*** PAGE EXTRACT ***
High blood sugar is not a synonym for diabetes but is the most common sign of Type 2. Here’s how the normal process goes when there are normal blood sugar levels:
- When you eat, the body breaks down the food into glucose, our body’s primary energy source.
- Glucose enters the bloodstream causing your blood sugar levels to increase. This signals the pancreas to produce insulin.
- Insulin is the hormone that makes the organs use glucose as energy when it is not stored for later use.
- Once glucose enters the cells and lowered blood sugar levels are registered, the pancreas stops producing insulin.
There are times, however, when the liver, fat, and muscle cells do not respond appropriately to insulin, so they can’t use the glucose nor store it – this is called insulin resistance. As a result, the pancreas creates more and more insulin, trying to keep up with the cells’ weak response to the hormones and keep normal blood sugar levels. When the cells become too resistant, glucose levels stay high in the bloodstream, leading to Type 2 diabetes over time.
The causes of insulin resistance are varied, such as carbohydrate-rich diet and genetics, but scientists agree that obesity is the primary determinant of insulin resistance.
High Blood Sugar Levels and Obesity – How Do They Relate?
In obese people, the quantity of certain substances, such as hormones and fatty acids, increases; these substances are highly involved in developing insulin resistance. Type 2 diabetes also has different variables than Type 1. The increased prevalence of obesity among all age groups means the number of Type 2 diabetes patients will continue to rise.
Science assures that anyone who is overweight has some insulin resistance; it is those individuals who lack sufficient insulin production to match the resistance who will struggle to have normal blood sugar levels.
*** End of PAGE EXTRACT ***
*** RECORDED INFORMATION ***
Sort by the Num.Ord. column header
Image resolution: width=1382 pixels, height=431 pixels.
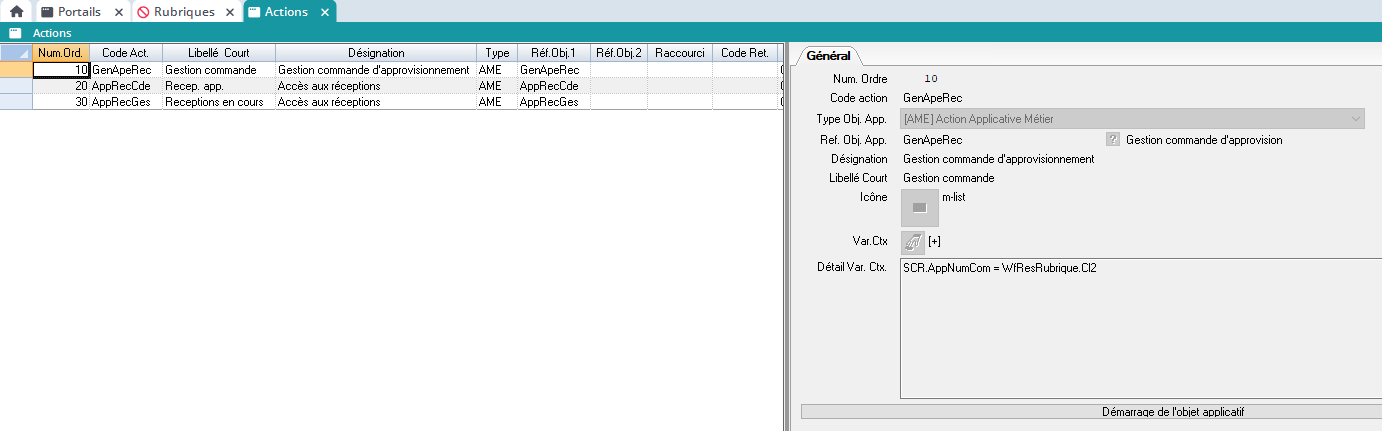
*** End of RECORDED INFORMATION ***
> _PROBLEM REQUIREMENTS_
Using the text on blood sugar, decide whether each statement below agrees with it, and answer yes or no with the exact words of the text that decide it. 1. High blood sugar is another name for diabetes. 2. Scientists agree that obesity is the primary determinant of insulin resistance. 3. When cells resist insulin, the pancreas produces less of it.

> _REPLY_
1. No: "High blood sugar is not a synonym for diabetes"
2. Yes: "scientists agree that obesity is the primary determinant of insulin resistance"
3. No: "the pancreas creates more and more insulin"